(Lil Kim, then and now. Photo: google images)
Sadly, we live in a society where, as women, we’re constantly being barraged with suggestions on how we should look, dress, and act. New moms are often fielding questions about losing baby weight. The internet has become a hot bed for cyber bullying and fat shaming. Health problems are sometimes the root cause, but it makes very little difference.
Husbands often emotionally manipulate their wives, by comparing them to friends, strangers, exes, and everyone in between. Others are sexually harassed, stalked, threatened, and worse. The world as we know it, has changed. The restructuring started ages ago. Tragically, we’re just now beginning to pay attention.
I’m not a fan of Lil Kim’s music, but this radical change highlights the fact, that as women, we need to love ourselves. Body Dysmorphic Disorder is real. No amount of male companionship, closet full of shoes and clothes, nice home/car, money in the bank, etc, can replace self-love. All these things are “white noise”, and will eventually come through the back door.
Spend time with people who build you up, and appreciate you. We teach people how to treat us, by what we allow. No one will ever love you, more than you could love yourself. No one. Sad it’s come to this, for a person who was so beautiful to begin with! My heart aches for her. Despite money, fame, and status in life, she is obviously not content with who she is.
Lil Kim has admitted to having low self-esteem. Her father, a person who should have been her champion and supporter, failed at his calling. The opportunity to develop self-love, sense of self, and nurture her spirit never stood a chance. It’s a well-known fact, women date men who remind them of their father.
Lil Kim’s romantic relationships suffered. The men didn’t appreciate her, or what she brought to the table. She stated partners eventually left for women who were “lighter” and prettier. She felt she couldn’t compete with them. The picture above has created a firestorm of ridicule and scorn, from fans and trolls alike. It’s sad and sickening.
Half of these keyboard warriors do not see a woman in pain. They do not see a woman who looks in the mirror and (probably) says to herself: “I’m not good enough. Never will be. Maybe if I change this, it might make a difference….” For someone to go to this length, the amount of emotional and mental anguish must be overwhelming.
I can’t imagine the battles she fights every day. Struggles which continually rage in her every waking moment. Instead of subjecting her to such derisive language, we can offer support, and prayers. She is a fellow human being struggling on her journey through life. We can and should do better.
The importance of loving ourselves cannot be stressed enough.
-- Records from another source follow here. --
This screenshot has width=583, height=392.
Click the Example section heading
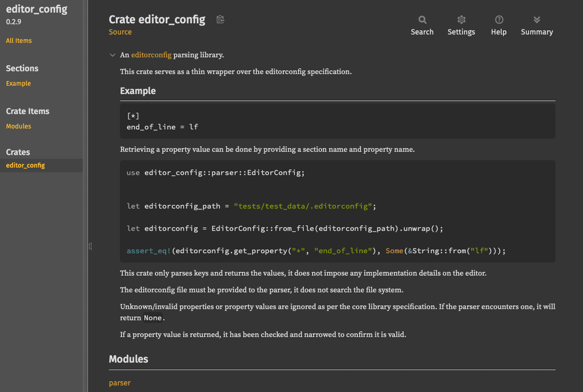tap(137, 91)
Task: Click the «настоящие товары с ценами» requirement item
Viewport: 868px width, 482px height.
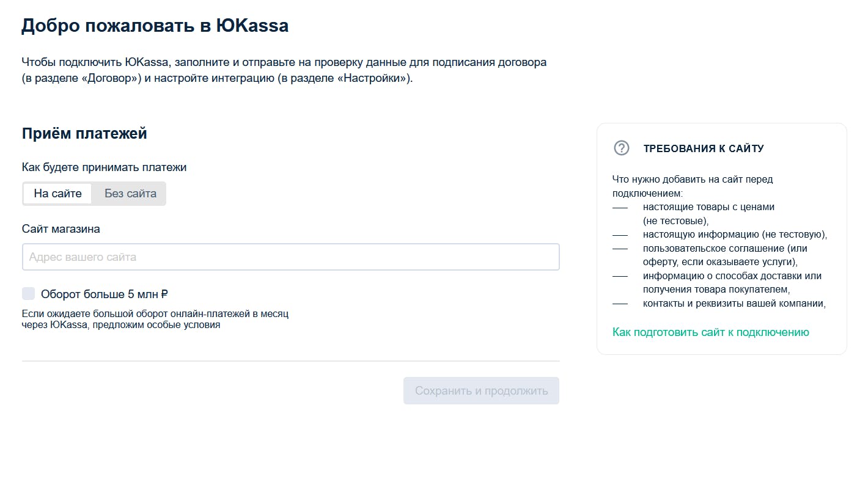Action: [708, 214]
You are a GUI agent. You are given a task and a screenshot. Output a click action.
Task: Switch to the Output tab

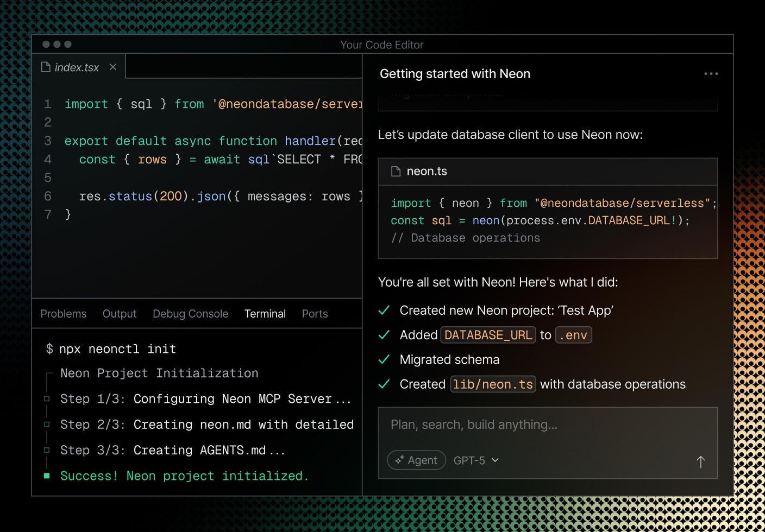(x=119, y=314)
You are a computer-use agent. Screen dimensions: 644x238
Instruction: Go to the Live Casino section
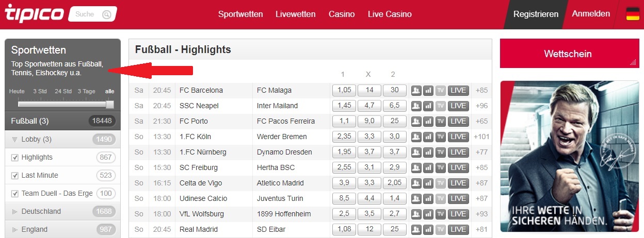[390, 14]
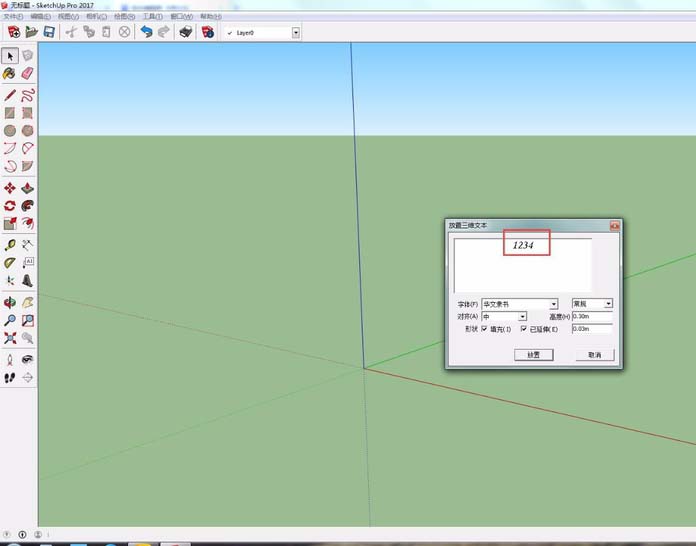The image size is (696, 546).
Task: Click the 放置 (Place) button
Action: 534,354
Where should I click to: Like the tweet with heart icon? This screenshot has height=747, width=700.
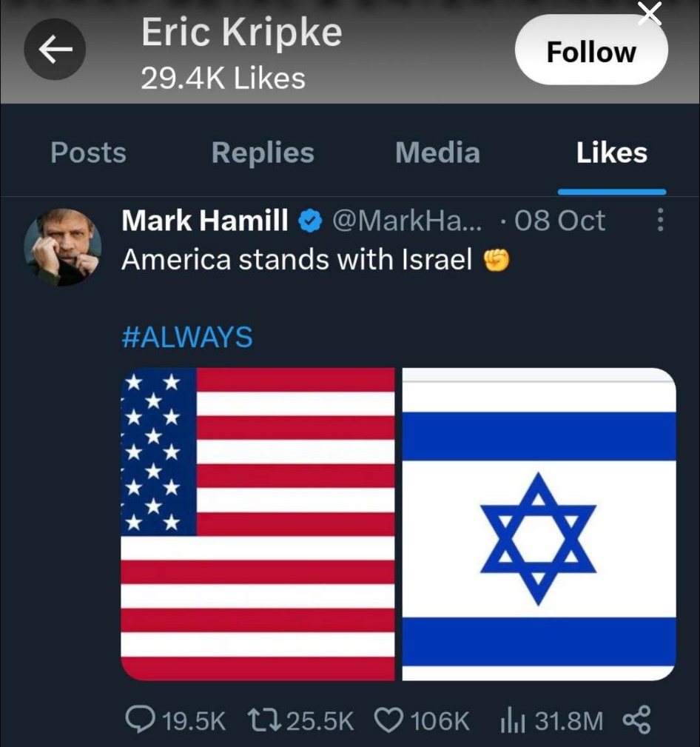coord(388,720)
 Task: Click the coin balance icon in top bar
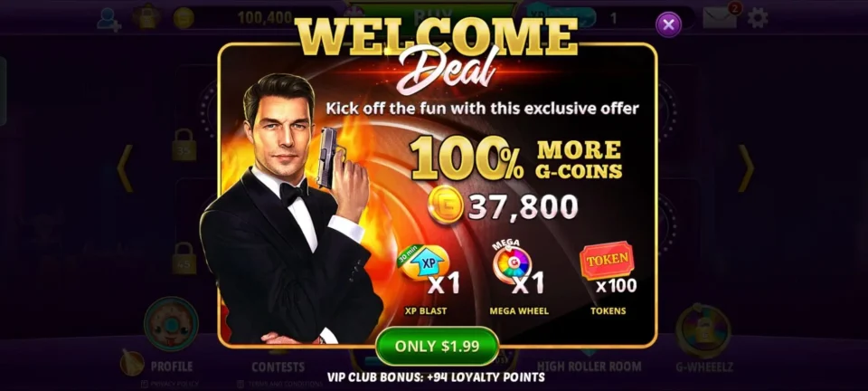184,18
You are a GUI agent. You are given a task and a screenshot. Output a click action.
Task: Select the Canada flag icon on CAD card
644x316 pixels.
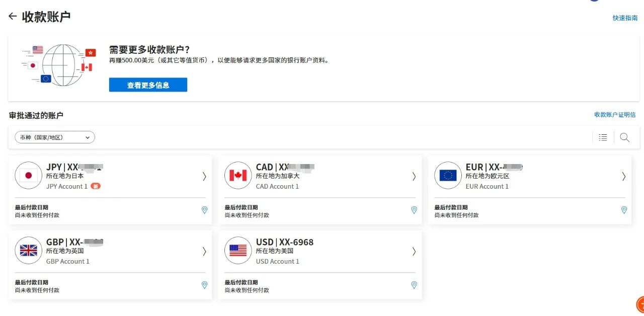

Although the bullying is mainly directed at women, I know a small majority of men have faced similar issues. Nothing and no one will replace self-love. I recognize for some, learning to love themselves, is a lifetime struggle.
Keep going. Surround yourself with people who nourish your soul and spirit. If there is anyone in your life who treats you with the least bit of disrespect, move on. The damage is sometimes irreparable. The longer you wait, the harder it is to heal. You deserve to be loved, adored, cherished, and looked after, in a kind, caring, and tender manner.
You’ve got one life, body, soul, spirit. Start appreciating your talent, abilities, individuality, the goodness that is you. Dont ever let anyone, make you feel as if you’re not good enough. The world is filled with people who, no matter what you do, will not like you. But it is also filled with those who will love you fiercely. They are your people. Your are not for everyone, and that’s okay. More than okay.
Looking outside ourselves for things, people, or situations to validate who we are, is one of the biggest tragedies of life.